One might recall the “degenerate art” at the time of the rise of Nazism in Germany. Official state art was said to be classical, robust, realist and powerful, reflecting a “pure race”, while modern art at the time and in particular “Jewish” and “Bolshevik” art was expelled, demoted to an exhibition that was intentionally haphazard, unflattering and seemingly illogical in contrast to officially sanctioned “classical” art.
Yet such “degenerate art” persisted, and the Jewish contribution to Modernism flourished. Artists such as Rothko and Newman formed a powerful contribution to Abstract Expressionism, for example, as it took root in New York. In this sense, I would argue that the two artists concerned continue such a legacy – enthralling viewers with a Romantic Jewish spirit and, in effect, triumphing over both the ills of Fascist and Socialist art, endeavoring in the process to both find an individual soulful expression and universal undertones.
Under threat for their art, they made aliyah
In fact, both artists were under threat from the Soviet government at the time in their Jewish subject matter and the fact that their art did not conform to the official art of the day – Social Realism. In this sense, their art appeared to not be nationalistic and therefore undermined the authority at the time. But Ostrovsky and Morgenstern were unfazed by this, their childhood dream to connect with Judaism and Jewish culture remained unstinting with their dream of finally making aliyah in 1989 and 1991, respectively, having come to fruition, unscathed by the demands of Soviet pressure.

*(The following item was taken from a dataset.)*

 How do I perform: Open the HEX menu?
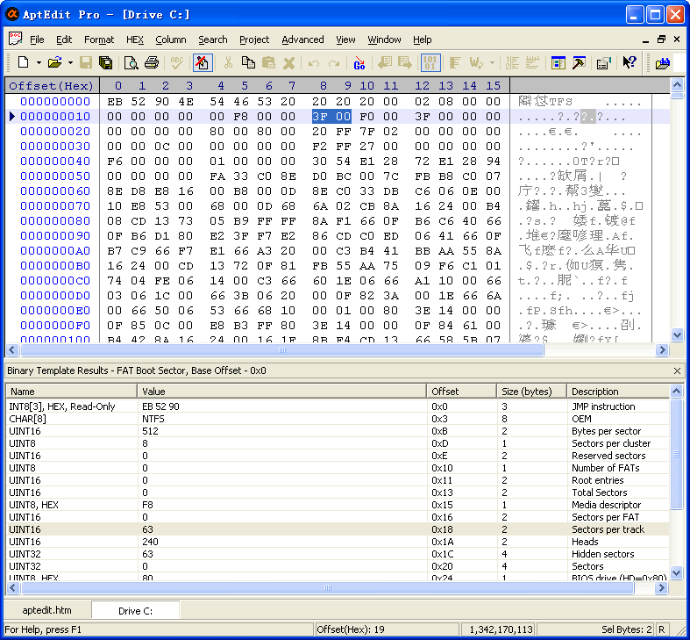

For Ostrovsky, it was the memory of his grandparents and shtetl life that made an indelible impression, while for Morgenstern, the memory of his grandfather donning a tallit in prayer was etched in his soul. These childhood memories and their friendship remained unwavering, and their art is testament to the enduring spirit that wanted to express such vivid memories and return to the land of their birth, metaphorically speaking. And once in Israel, both artists made a strong impression artistically and creatively with numerous exhibitions. While Ostrovsky immersed himself in Jewish cultural life, quickly learning the language and becoming a significant artist, Morgenstern too was to become a leading figure and found his way to the spiritual-religious depth of Judaism. Both in a sense represented Israel as artists, and their long exile was overcome as they would find “home.” Yet a cursory glance at their artistic output and history reveals that they also exhibited widely even outside of Israel. In fact, Ostrovsky had a retrospective in 2015 in New York which showcased his art with the intent of forging a link between Russian Jewish artists and the Jewish people as a whole.
Ostrovsky was born in Shepetovka in 1935, moved to Odessa, and later studied at the Odessa State Academy of Arts. His oeuvre reveals a modernist style with echoes of Cezanne, Breughel (who was modern for his time), Picasso and Chagall. In this sense, while no one category suffices, one could say his work spans the post-Impressionistic, the Cubist and the Expressionist. Notwithstanding the fact that his work deals with traditional subject matter – the portrait, the still life and genre scenes – he has carved out his own style. One might describe it as hieratic and Romantic in the mystical sense without descending into kitsch and mere “types.”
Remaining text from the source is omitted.